In July, the United Nations passed the first legally binding international agreement to prohibit nuclear weapons. More than 50 countries have ratified the treaty, which sets a goal of abolition. The signatories do not expect the nine nuclear-armed powers to give up their arsenals any time soon, but they believe it is possible to turn public opinion against especially repugnant weapons — as has happened with chemical and biological arms, land mines and cluster bombs.

For its work on the treaty, the International Campaign to Abolish Nuclear Weapons, or ICAN, won the Nobel Peace Prize. Mennonite Central Committee had a connection to the award. It is a member of Project Ploughshares, which in turn is a member of ICAN. Cesar Jaramillo, executive director of Project Ploughshares, summed up the principle behind the abolition campaign: “There are no right hands for wrong weapons.”

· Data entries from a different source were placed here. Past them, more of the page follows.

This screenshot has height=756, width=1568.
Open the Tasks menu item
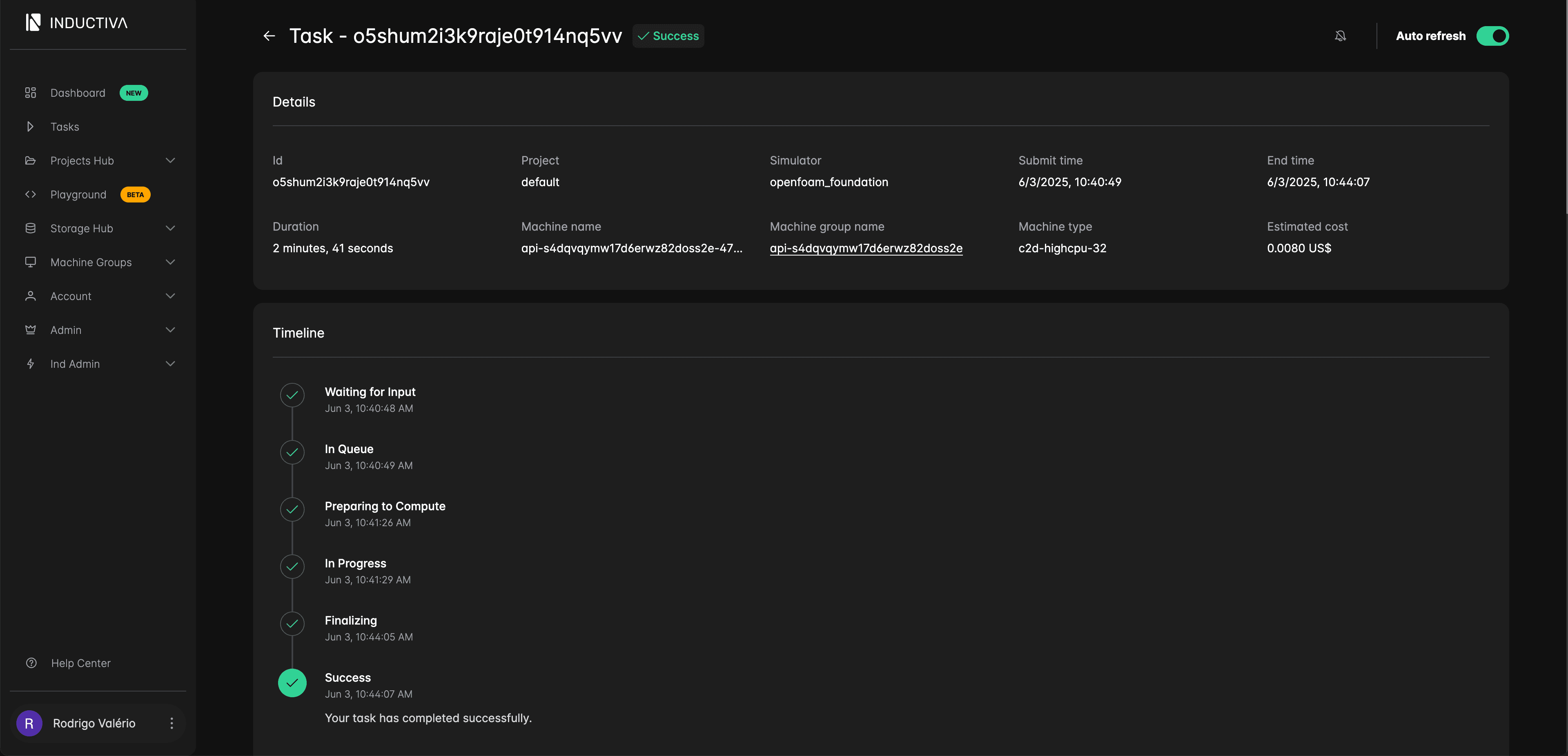(x=65, y=127)
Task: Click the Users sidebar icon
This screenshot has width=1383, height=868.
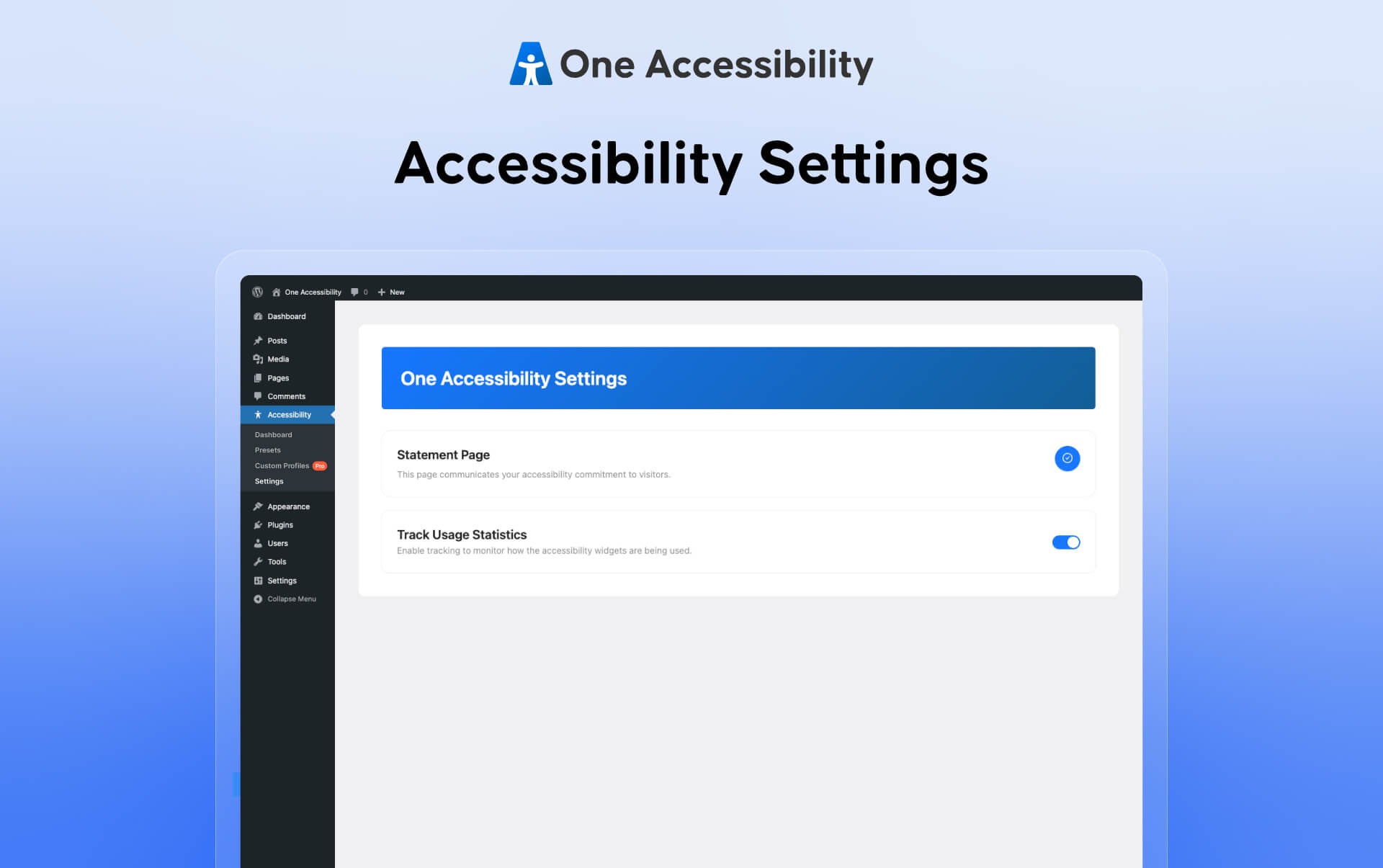Action: [x=258, y=543]
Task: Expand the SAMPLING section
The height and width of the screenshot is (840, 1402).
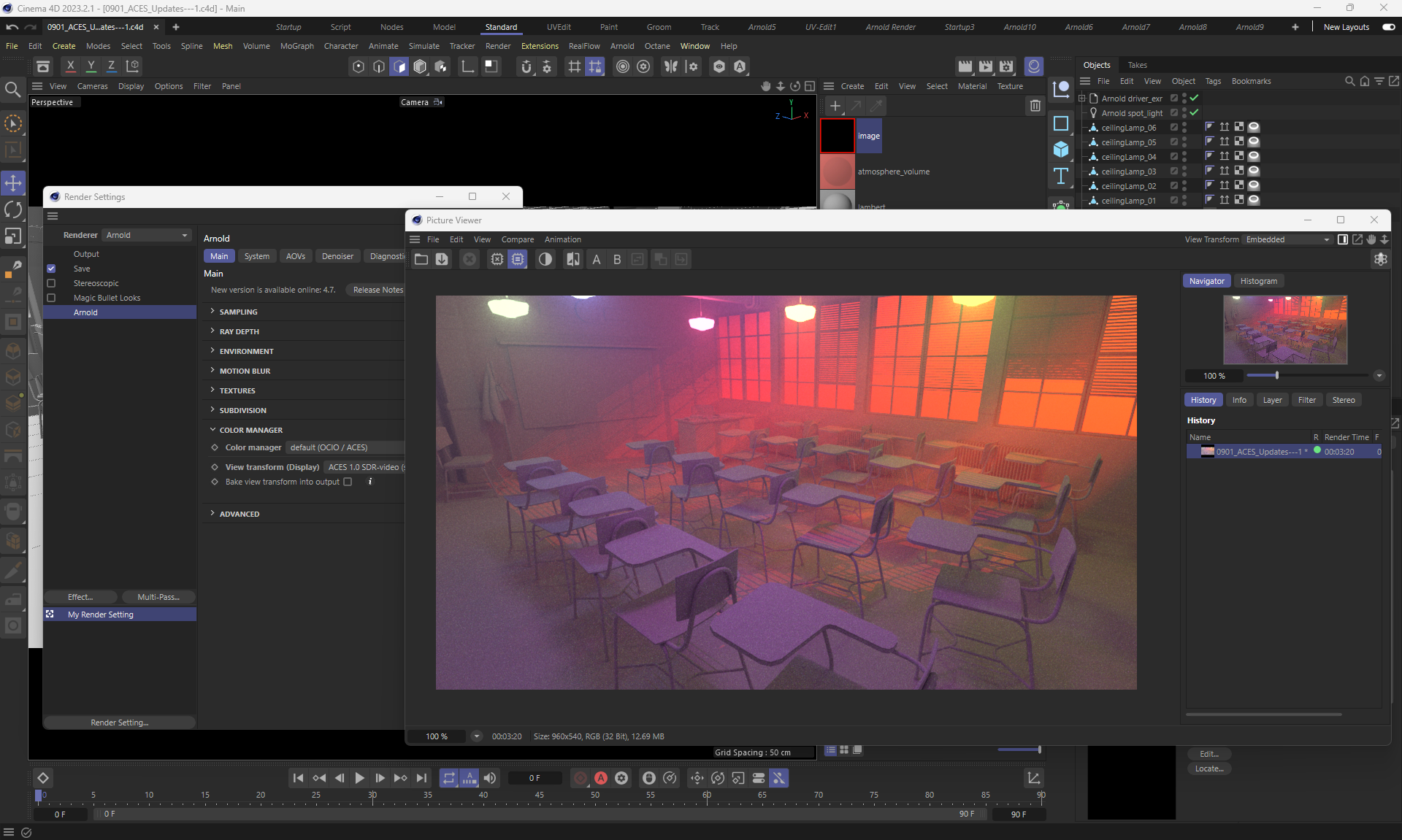Action: (238, 312)
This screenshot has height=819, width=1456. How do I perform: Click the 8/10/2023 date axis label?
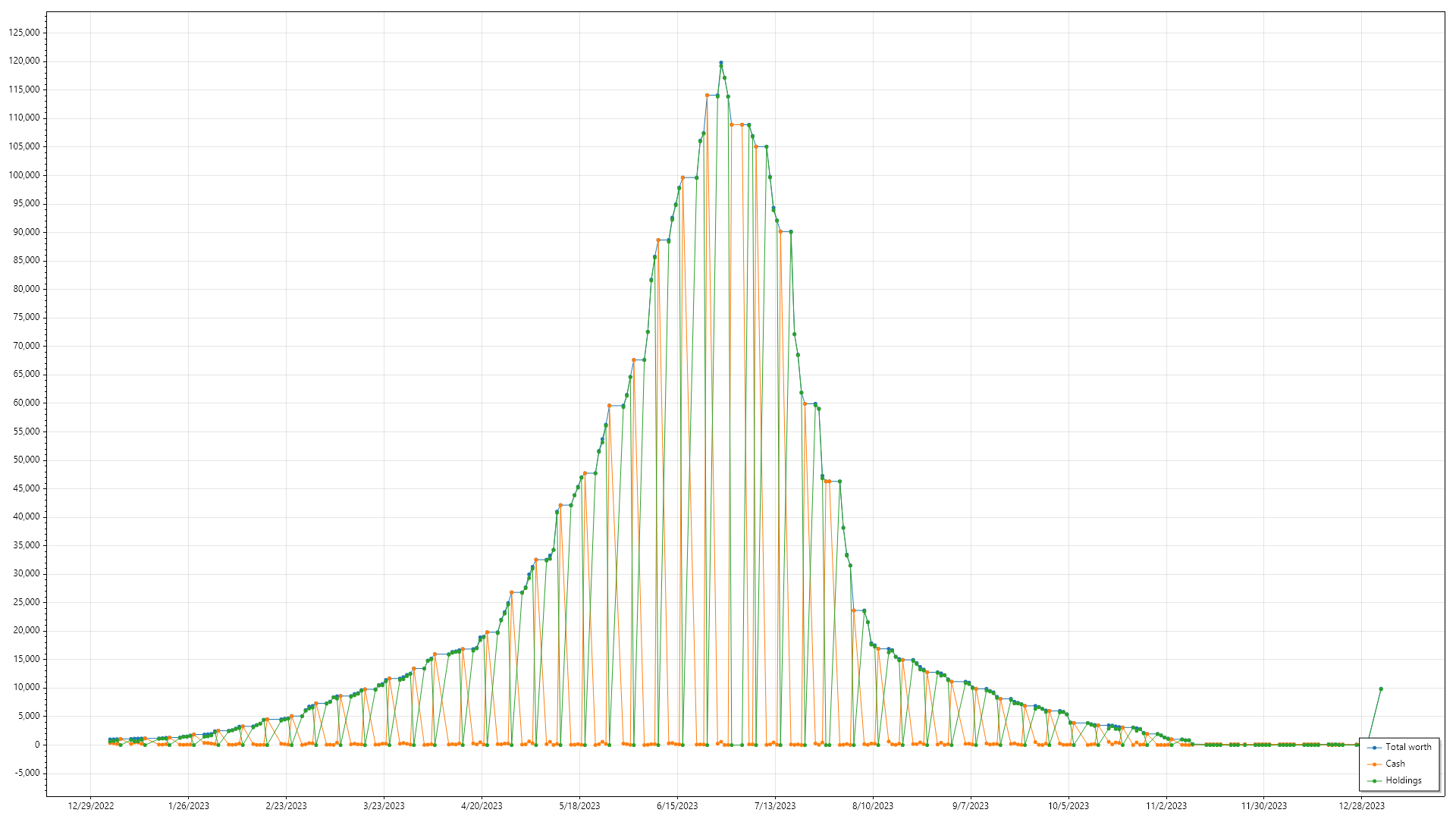873,806
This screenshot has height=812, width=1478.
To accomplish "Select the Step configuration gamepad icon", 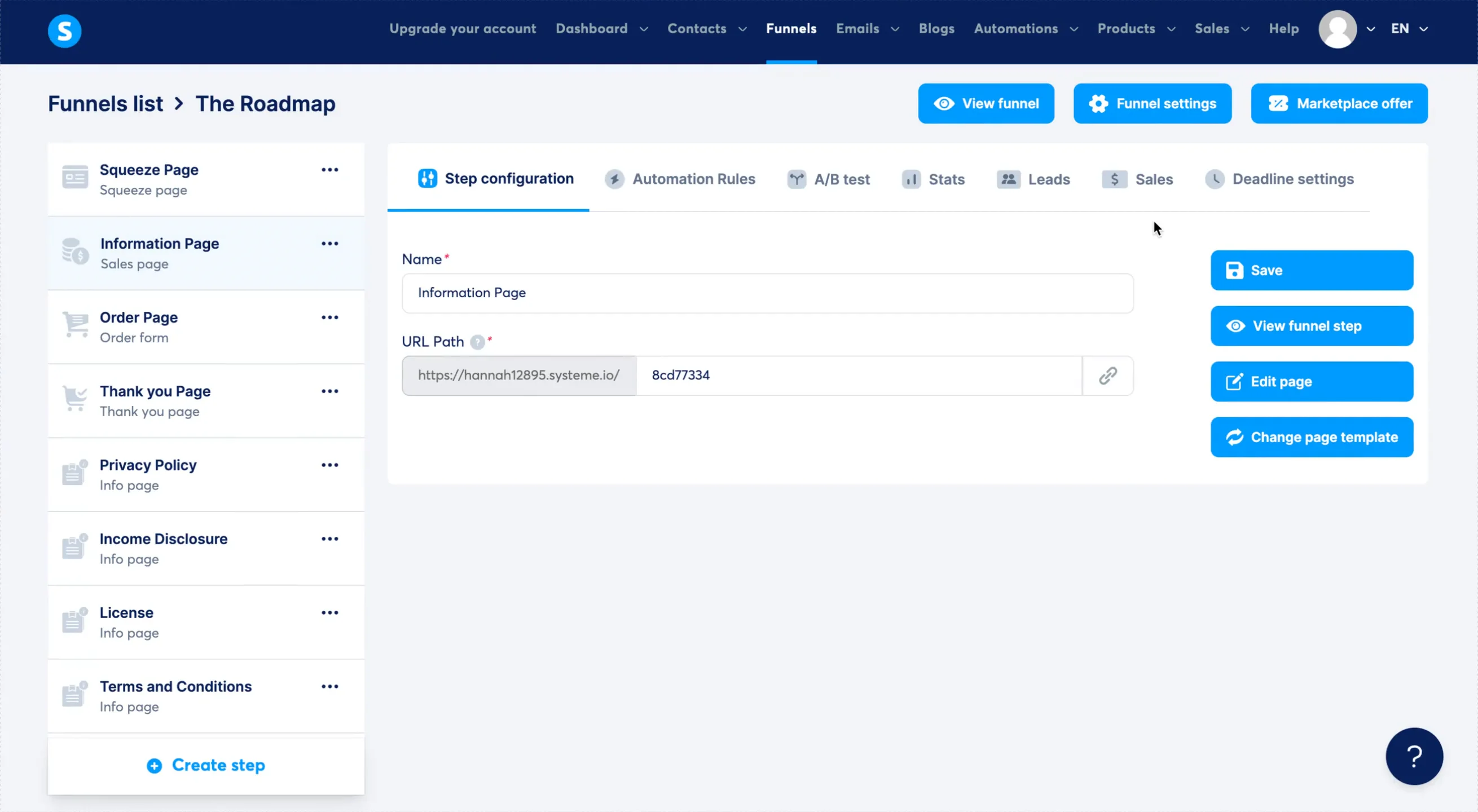I will (x=427, y=178).
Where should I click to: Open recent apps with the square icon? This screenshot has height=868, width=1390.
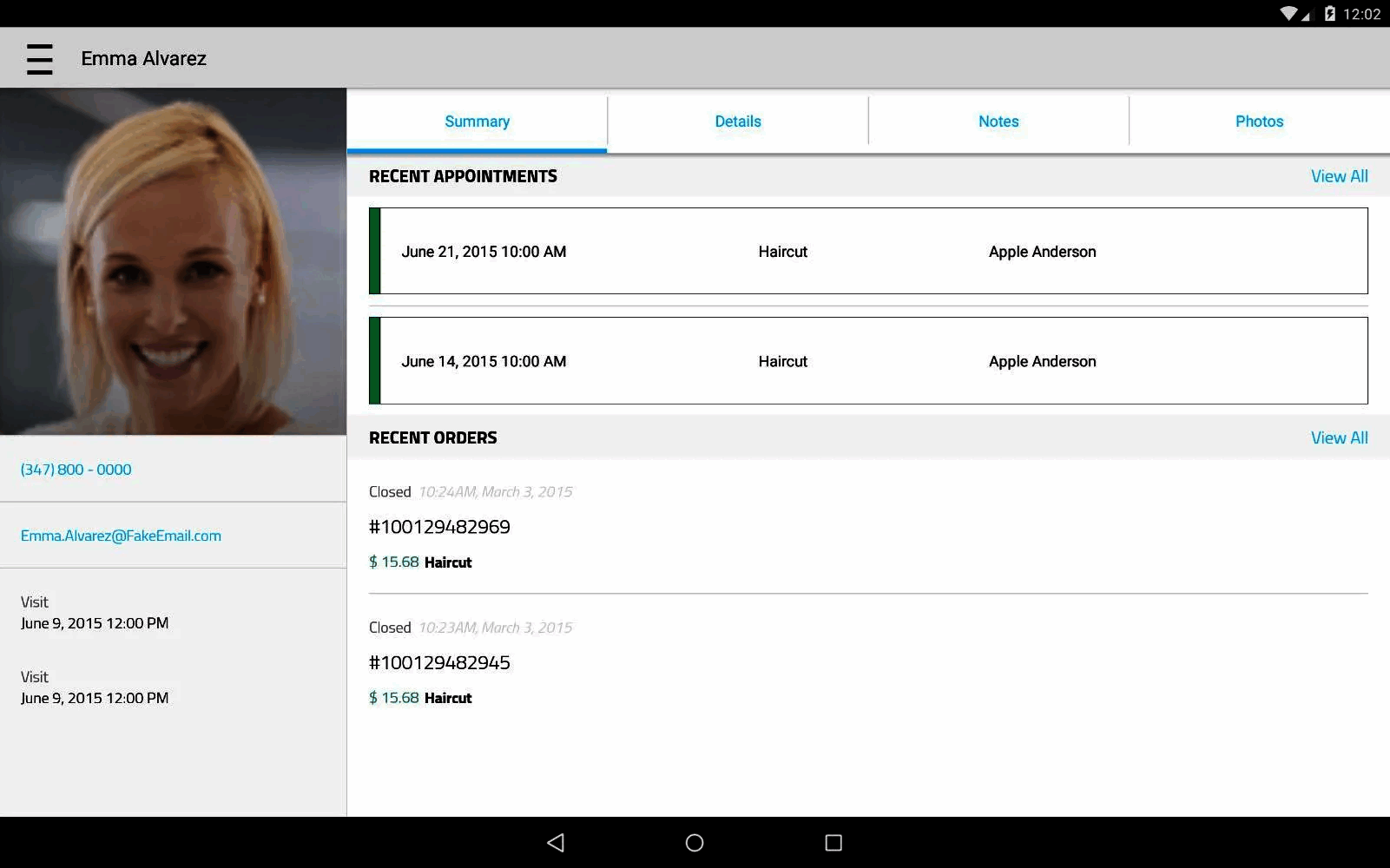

Some hands are more wrong than others. While Trump and Kim traded taunts like petulant children (“I too have a nuclear button, but it is much bigger and more powerful,” Trump tweeted), Pope Francis and other Catholic officials set an example of visionary leadership. Rejection of nuclear weapons, a stance emerging among Catholics for years, now has the full support of a pope who speaks boldly for peace. As the U.S.-North Korean confrontation draws attention to the dangers that prevail while nuclear weapons exist, all nonviolent Christians must join to urge the peaceful resolution of conflict and the moral necessity of nuclear disarmament.